Título: Lula:'Não brincaremos com inflação
Autor: Frisch, Felipe
Fonte: O Globo, 02/07/2008, Economia, p. 21

Presidente pede que economistas estudem especulação com "commodities"

Eliane Oliveira e Janaína Figueiredo

TUCUMÁN, Argentina, BRASÍLIA e SÃO PAULO. O presidente Lula afirmou ontem que o governo não vai brincar com a inflação e tomará todas as medidas possíveis para evitar alta generalizada dos preços. Lula lembrou que o Banco Central (BC) manteve o centro da meta em 4,5% para os próximos dois anos e revelou preocupar-se com o assunto desde 1959, quando arrumou seu primeiro emprego.

- Mantivemos o centro da meta em 4,5% e temos condições de produzir mais.
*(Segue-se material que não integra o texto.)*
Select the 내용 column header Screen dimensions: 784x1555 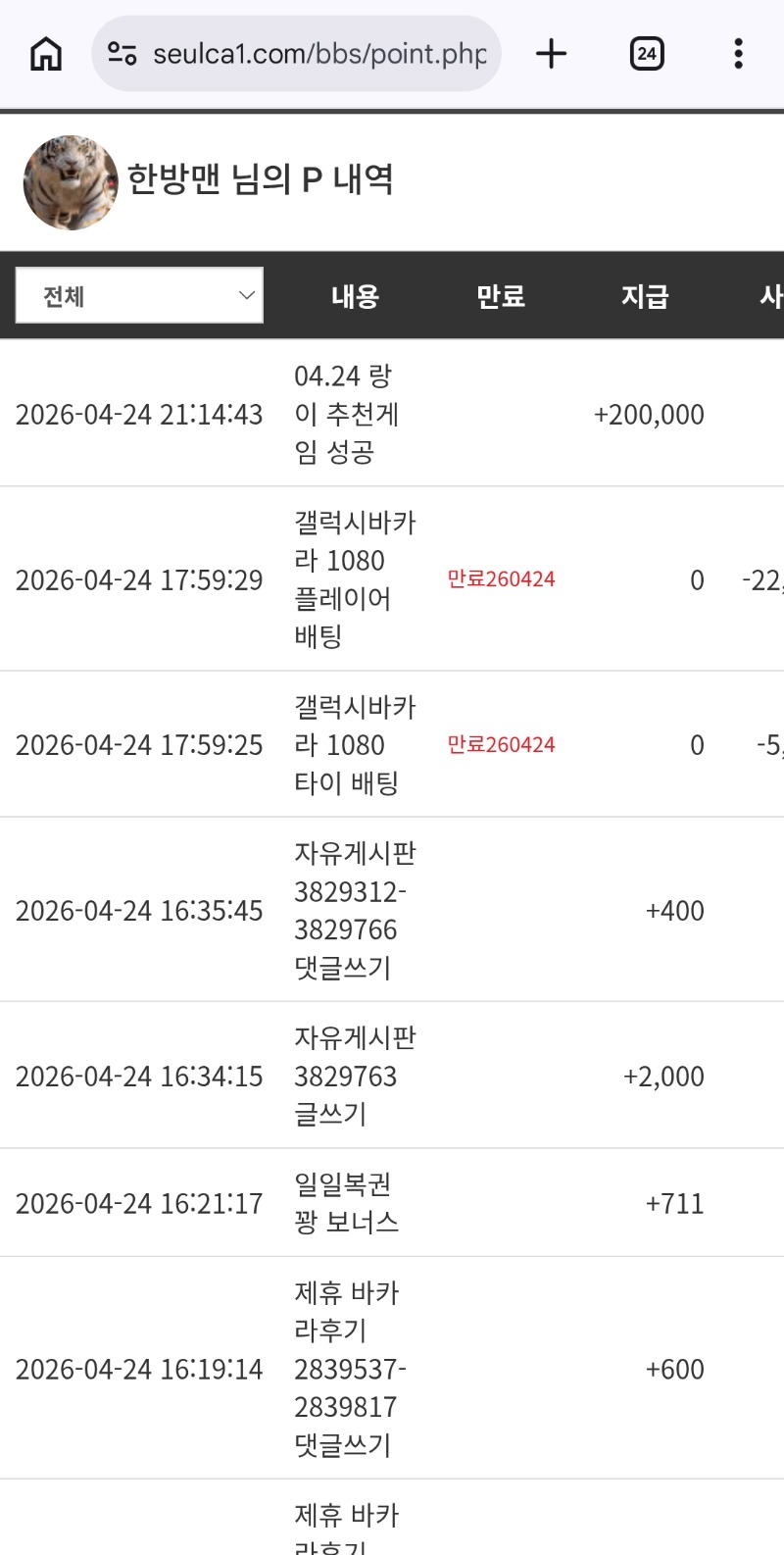click(x=355, y=296)
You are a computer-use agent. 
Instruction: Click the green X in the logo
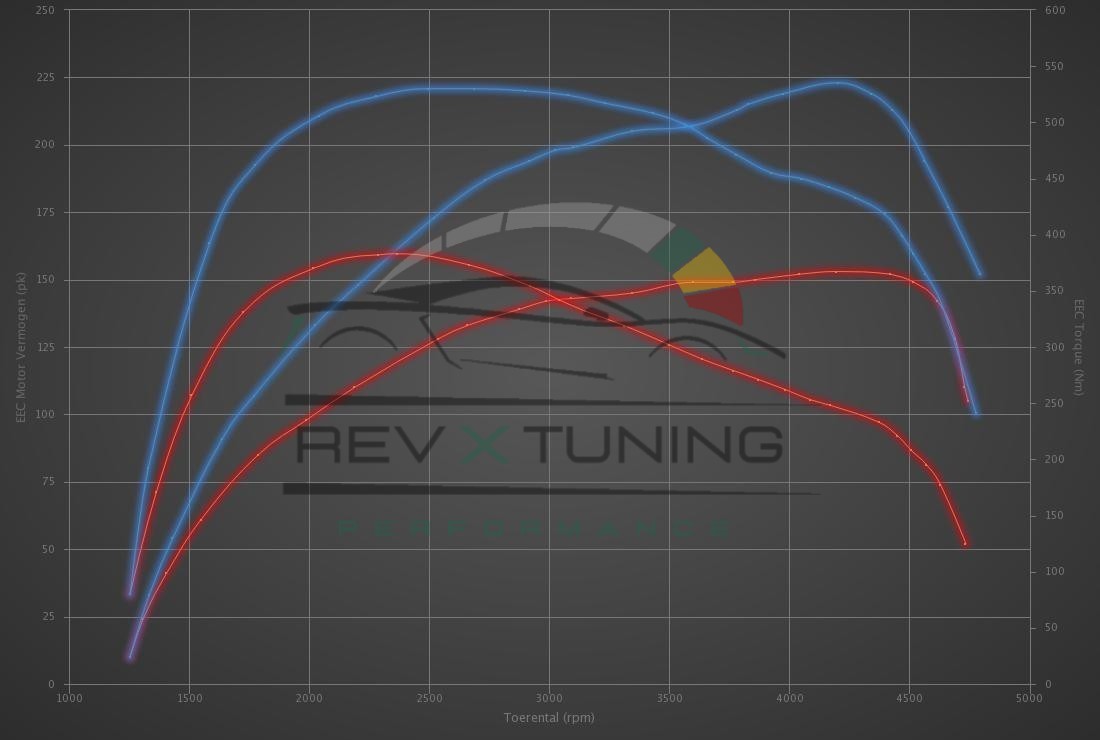[x=487, y=444]
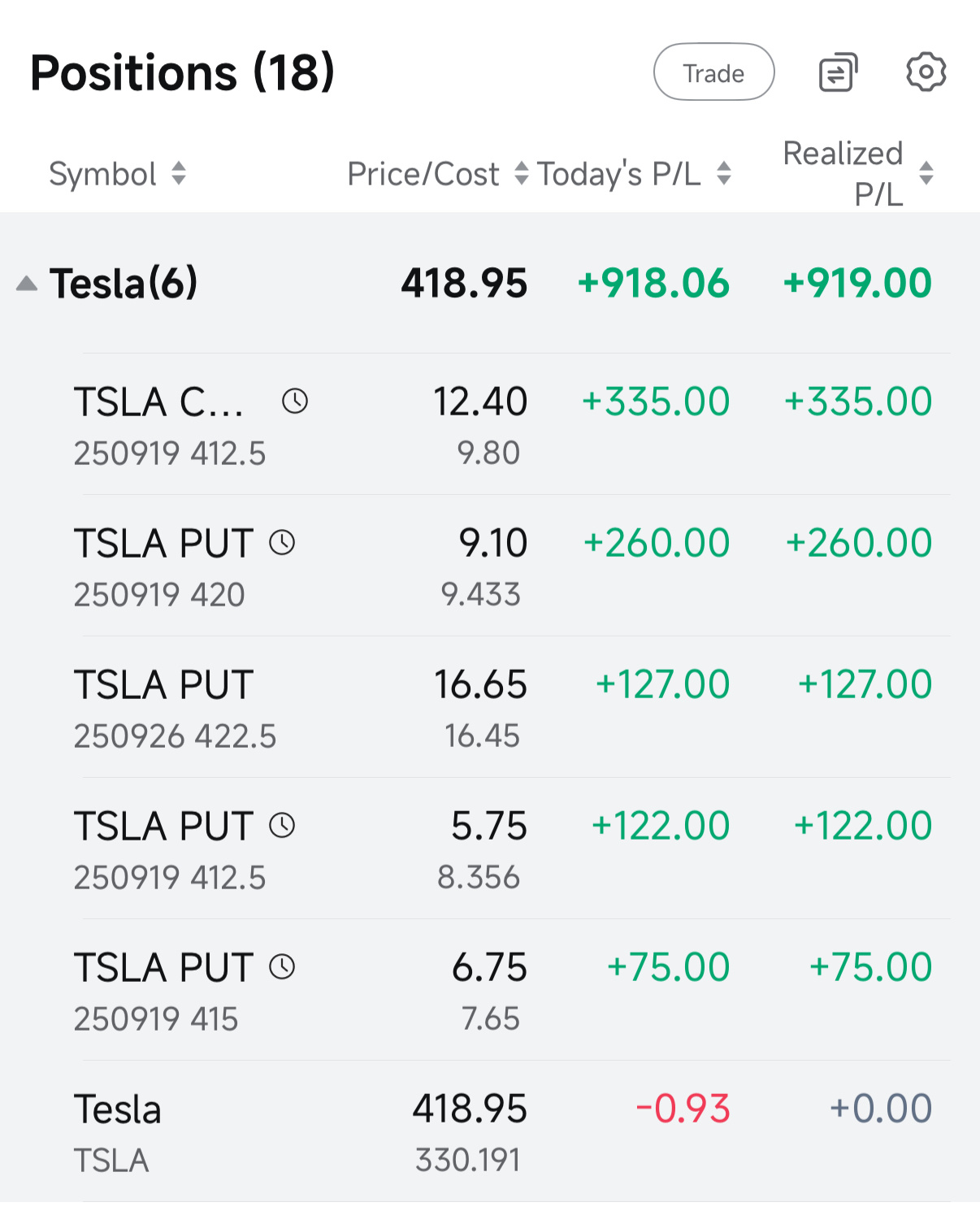
Task: Open the orders list icon
Action: click(838, 72)
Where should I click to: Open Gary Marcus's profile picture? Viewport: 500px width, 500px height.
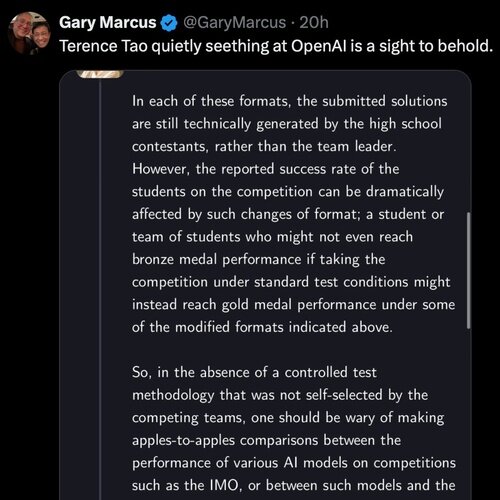point(29,33)
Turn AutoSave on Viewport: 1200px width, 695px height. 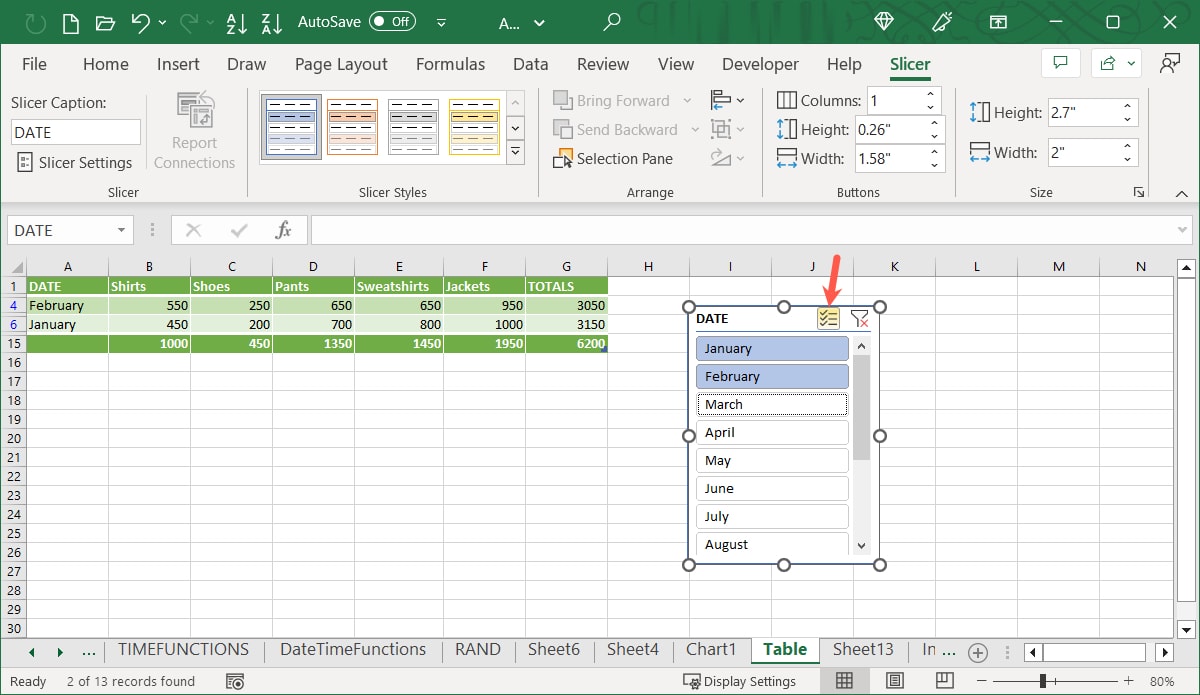390,20
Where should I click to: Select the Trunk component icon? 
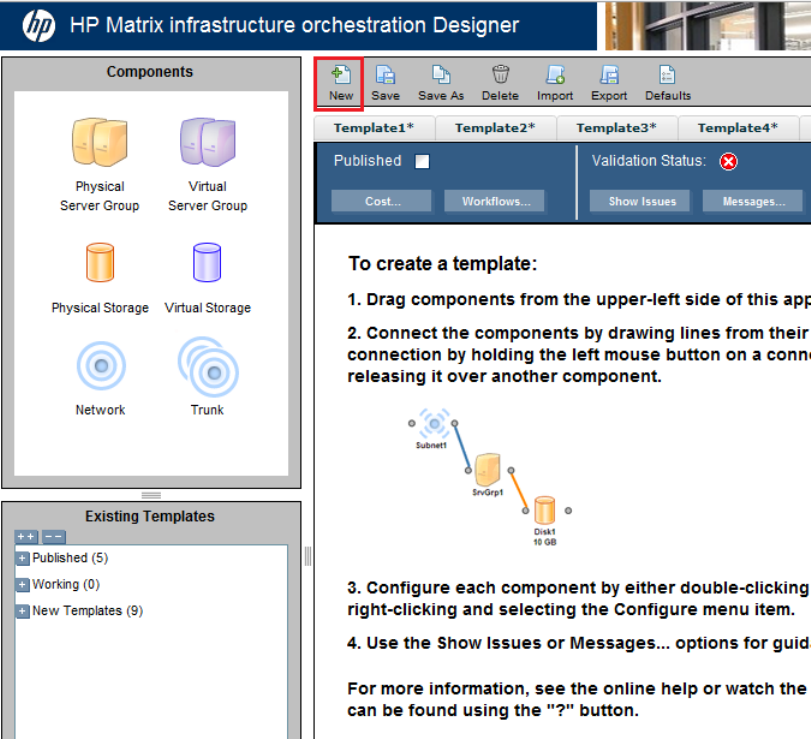(x=207, y=366)
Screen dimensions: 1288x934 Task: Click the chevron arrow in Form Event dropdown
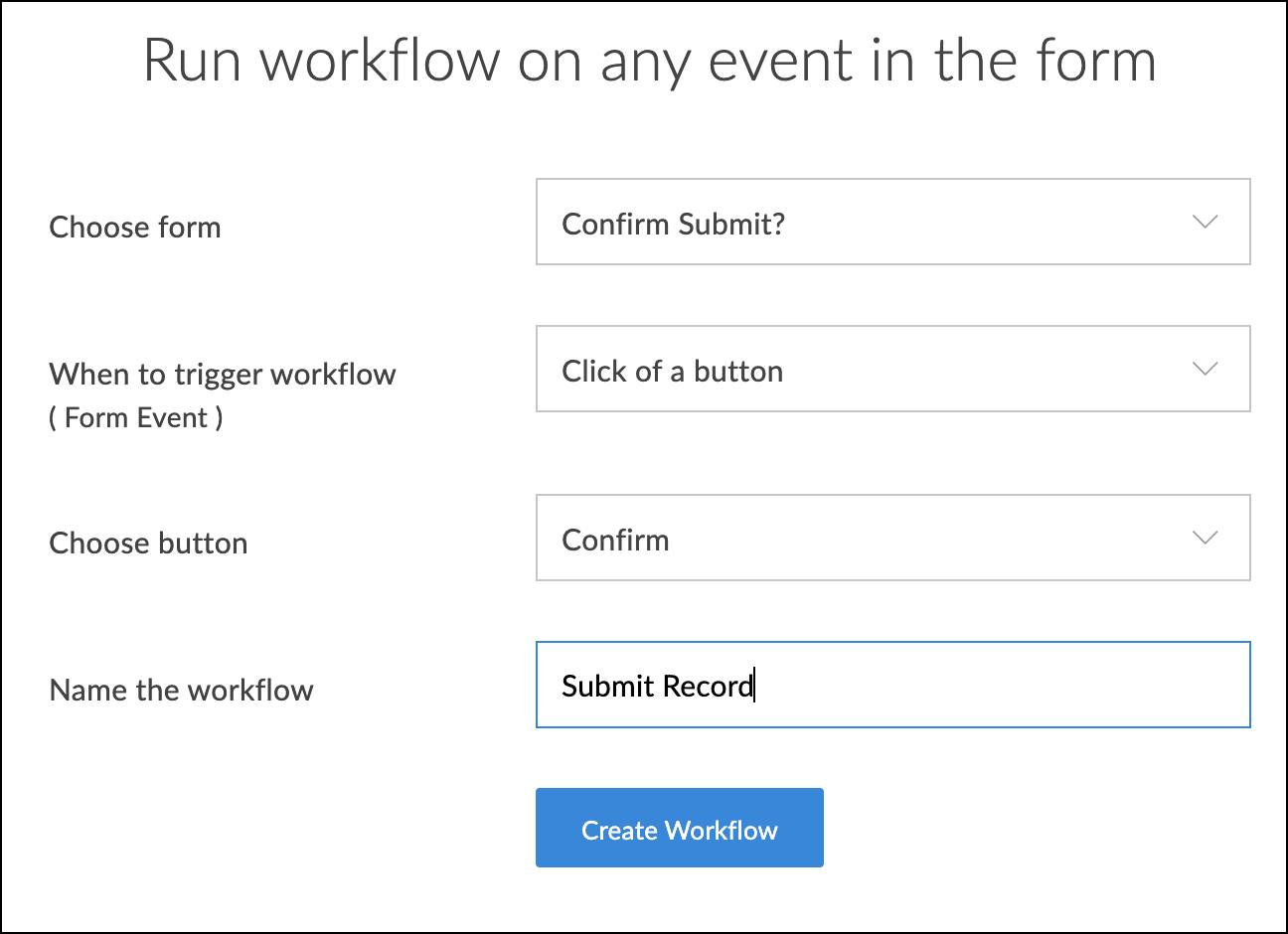click(1205, 369)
Não brincaremos com a inflação - disse o presidente, depois da reunião de chefes de Estado do Mercosul e dos países associados ontem, na cidade argentina de Tucumán. - Isso (a inflação) não vai voltar a acontecer no Brasil.

Lula disse ter pedido a um grupo de economistas que estude "o que está por trás" do forte movimento especulativo dos mercados futuros de alimentos:

- Vamos ver o que existe de verdade no mercado futuro, que permite que um produtor de milho e soja venda a produção de três anos sem ter produzido.

Segundo uma fonte ligada ao presidente, Lula voltará a discutir o assunto com esses economistas amanhã. Eles são Delfim Netto, o senador Aloizio Mercadante, Luciano Coutinho, Luiz Gonzaga Beluzzo e integrantes da equipe econômica. A fonte explicou que a grande preocupação é com 2009 e 2010, os dois últimos anos de mandato.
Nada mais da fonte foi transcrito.